Beefy Boxes and Bandwidth Generously Provided by pair Networks
Welcome to the Monastery
 
PerlMonks  

Parse with XML::Simple: how to keep some tags "unparsed"?

by dda (Friar)
on Jul 01, 2004 at 10:08 UTC ( [id://371025]=perlquestion: print w/replies, xml ) Need Help??

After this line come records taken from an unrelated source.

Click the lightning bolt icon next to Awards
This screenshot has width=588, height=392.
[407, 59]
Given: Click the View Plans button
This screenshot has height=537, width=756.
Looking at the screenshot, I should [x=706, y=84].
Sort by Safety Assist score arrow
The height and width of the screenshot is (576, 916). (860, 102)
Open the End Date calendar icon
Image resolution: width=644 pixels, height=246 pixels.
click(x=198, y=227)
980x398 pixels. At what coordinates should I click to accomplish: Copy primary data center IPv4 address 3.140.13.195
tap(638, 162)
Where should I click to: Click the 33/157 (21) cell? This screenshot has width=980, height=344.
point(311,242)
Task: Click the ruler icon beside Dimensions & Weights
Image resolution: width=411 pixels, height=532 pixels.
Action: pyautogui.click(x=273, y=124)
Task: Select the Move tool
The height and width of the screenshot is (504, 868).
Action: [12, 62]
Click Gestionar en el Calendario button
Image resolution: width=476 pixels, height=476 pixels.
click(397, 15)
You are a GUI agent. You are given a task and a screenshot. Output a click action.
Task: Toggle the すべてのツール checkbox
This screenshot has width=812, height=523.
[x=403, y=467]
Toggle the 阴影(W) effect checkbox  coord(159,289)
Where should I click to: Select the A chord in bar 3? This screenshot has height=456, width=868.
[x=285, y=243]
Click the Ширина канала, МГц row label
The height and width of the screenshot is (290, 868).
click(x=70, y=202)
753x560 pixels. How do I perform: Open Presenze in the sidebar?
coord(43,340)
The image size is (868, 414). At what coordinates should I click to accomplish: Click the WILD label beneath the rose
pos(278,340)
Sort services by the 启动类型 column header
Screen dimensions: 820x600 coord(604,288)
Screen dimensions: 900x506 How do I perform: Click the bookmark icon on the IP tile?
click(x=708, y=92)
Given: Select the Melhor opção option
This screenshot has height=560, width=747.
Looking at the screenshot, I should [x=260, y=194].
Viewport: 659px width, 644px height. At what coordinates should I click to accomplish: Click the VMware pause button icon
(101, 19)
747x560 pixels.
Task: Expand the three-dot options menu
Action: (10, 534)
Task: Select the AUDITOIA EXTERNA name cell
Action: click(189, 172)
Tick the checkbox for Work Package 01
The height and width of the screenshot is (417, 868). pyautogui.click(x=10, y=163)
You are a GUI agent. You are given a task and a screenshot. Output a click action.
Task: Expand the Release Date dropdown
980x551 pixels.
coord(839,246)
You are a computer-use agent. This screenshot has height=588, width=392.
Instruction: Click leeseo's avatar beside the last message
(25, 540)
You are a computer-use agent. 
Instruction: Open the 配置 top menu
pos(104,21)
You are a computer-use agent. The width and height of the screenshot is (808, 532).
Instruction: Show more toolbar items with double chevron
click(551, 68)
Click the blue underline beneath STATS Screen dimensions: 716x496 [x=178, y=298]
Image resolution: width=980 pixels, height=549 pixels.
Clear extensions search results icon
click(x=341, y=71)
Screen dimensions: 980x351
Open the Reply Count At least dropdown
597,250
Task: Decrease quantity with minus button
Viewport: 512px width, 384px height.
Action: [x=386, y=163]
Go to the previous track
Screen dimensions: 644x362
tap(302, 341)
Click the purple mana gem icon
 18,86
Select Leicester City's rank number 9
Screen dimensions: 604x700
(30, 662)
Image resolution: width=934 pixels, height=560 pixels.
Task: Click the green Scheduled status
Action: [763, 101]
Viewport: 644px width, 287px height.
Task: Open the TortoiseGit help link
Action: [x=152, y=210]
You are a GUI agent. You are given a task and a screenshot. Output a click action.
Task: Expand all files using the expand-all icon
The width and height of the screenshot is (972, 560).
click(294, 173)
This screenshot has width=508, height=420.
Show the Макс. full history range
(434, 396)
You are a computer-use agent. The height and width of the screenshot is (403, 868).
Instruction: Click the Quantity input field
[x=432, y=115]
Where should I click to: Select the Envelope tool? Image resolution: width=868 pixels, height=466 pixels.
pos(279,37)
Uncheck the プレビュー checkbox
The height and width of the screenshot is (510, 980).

dda has asked for the wisdom of the Perl Monks concerning the following question:

Hi Monks!

I need to parse a simple XML file which contains HTML tags, for example:

<page id="1"> <content> This is <div class="red">some HTML text</div> </content> <page>
Is there a way to specify that everyting inside <content> element should not be parsed using XML::Simple? If no, which module should I use instead?

Thank you for your help.

--dda

Replies are listed 'Best First'.
Re: Parse with XML::Simple: how to keep some tags "unparsed"?
by bageler (Hermit) on Jul 01, 2004 at 14:30 UTC
    others have said to use CDATA but not given illustration for you:
    <page id="1"> <content><![CDATA[ Ths is <div class="red">some HTML text</div>]]> </content> </page>
Re: Parse with XML::Simple: how to keep some tags "unparsed"?
by tinita (Parson) on Jul 01, 2004 at 10:13 UTC
    if i understand you correctly you don't want to parse the <content>-tags because you want to save time.
    then it would probably be better to use XML::Parser.
    also have a look at http://perl-xml.sourceforge.net/ for FAQ and examples.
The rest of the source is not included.